The physical sciences are replete with high-fidelity simulators: computational manifestations of causal, mechanistic models. Ironically, while these simulators provide our highest-fidelity physical models, they are not well suited for inferring properties of the model from data. I will formulate the emerging area of simulation-based inference and describe how machine learning and probabilistic programming techniques are being brought to bear on these challenging problems. Finally, I will provide examples of how these techniques can impact particle physics at the Large Hadron Collider, astrophysics, neuroscience, and public health.

Bin Yu

"A.I. is like nuclear energy -- both promising and dangerous" -- Bill Gates, 2019.

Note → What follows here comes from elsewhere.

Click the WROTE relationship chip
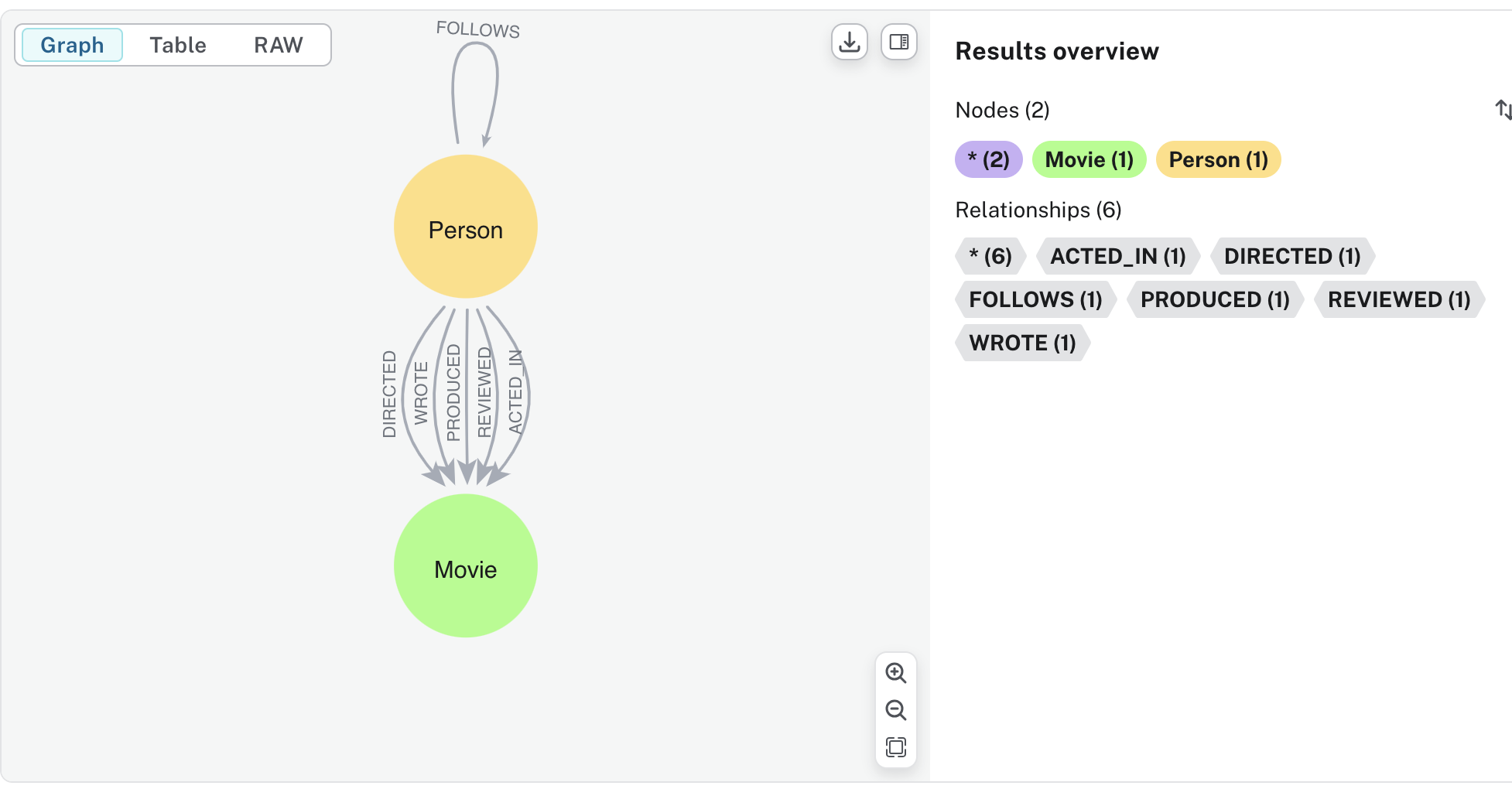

Data Science is a pillar of A.I. and has driven most of recent cutting-edge discoveries in biomedical research. In practice, Data Science has a life cycle (DSLC) that includes problem formulation, data collection, data cleaning, modeling, result interpretation and the drawing of conclusions. Human judgement calls :wq:ware ubiquitous at every step of this process, e.g., in choosing data cleaning methods, predictive algorithms and data perturbations. Such judgment calls are often responsible for the "dangers" of A.I. To maximally mitigate these dangers, we developed a framework based on three core principles: Predictability, Computability and Stability (PCS). Through a workflow and documentation (in R Markdown or Jupyter Notebook) that allows one to manage the whole DSLC, the PCS framework unifies, streamlines and expands on the best practices of machine learning and statistics – bringing us a step forward towards veridical Data Science. We will illustrate the PCS framework in the modeling stage through the development of DeepTune images for characterization of neurons in the difficult V4 area of primary visual cortex.

Emmanuel Candes

Recent progress in machine learning provides us with many potentially effective tools to learn from datasets of ever increasing sizes and make useful predictions. How do we know that these tools can be trusted in critical and high-sensitivity systems? If a learning algorithm predicts the GPA of a prospective college applicant, what guarantees do I have concerning the accuracy of this prediction? How do we know that it is not biased against certain groups of applicants? This talk introduces statistical ideas to ensure that the learned models satisfy some crucial properties, especially reliability and fairness (in the sense that the models need to apply to individuals in an equitable manner). To achieve these important objectives, we shall not “open up the black box” and try understanding its underpinnings. Rather we discuss broad methodologies that can be wrapped around any black box to produce results that can be trusted and are equitable. We also show how our ideas can inform causal inference predictive; for instance, we will answer counterfactual predictive problems: i.e. predict the outcome of a treatment would have been given that the patient was actually not treated.